═══ Record extracts
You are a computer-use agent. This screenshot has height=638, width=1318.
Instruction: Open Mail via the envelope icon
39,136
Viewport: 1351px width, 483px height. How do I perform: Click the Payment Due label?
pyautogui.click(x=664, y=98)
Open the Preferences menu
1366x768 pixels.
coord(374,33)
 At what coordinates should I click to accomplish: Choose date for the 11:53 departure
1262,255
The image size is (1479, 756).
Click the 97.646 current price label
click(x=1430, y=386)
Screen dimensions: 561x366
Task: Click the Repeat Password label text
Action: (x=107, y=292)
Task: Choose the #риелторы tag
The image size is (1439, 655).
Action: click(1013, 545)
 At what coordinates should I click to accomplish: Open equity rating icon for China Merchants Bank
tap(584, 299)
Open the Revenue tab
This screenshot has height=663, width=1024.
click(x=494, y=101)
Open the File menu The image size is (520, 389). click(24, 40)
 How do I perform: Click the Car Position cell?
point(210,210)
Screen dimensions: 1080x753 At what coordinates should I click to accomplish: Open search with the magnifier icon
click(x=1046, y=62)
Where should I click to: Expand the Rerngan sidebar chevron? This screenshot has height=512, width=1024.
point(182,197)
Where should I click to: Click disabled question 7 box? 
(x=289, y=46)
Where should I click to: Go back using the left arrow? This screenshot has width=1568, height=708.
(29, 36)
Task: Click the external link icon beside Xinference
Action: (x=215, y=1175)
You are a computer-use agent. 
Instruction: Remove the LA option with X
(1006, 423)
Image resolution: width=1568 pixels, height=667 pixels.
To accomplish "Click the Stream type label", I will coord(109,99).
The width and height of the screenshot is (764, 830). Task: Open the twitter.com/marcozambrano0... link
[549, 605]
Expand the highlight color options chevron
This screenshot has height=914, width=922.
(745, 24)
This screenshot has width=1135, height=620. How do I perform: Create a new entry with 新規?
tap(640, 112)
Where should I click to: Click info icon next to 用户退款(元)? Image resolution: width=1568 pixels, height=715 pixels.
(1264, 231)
══════
* _Instructions for the task_:
Where a line of the records has the string "computer", return that line.

* _Reply to the exercise_:
You are a computer-use agent. This screenshot has height=638, width=1318.
You are a computer-use agent. 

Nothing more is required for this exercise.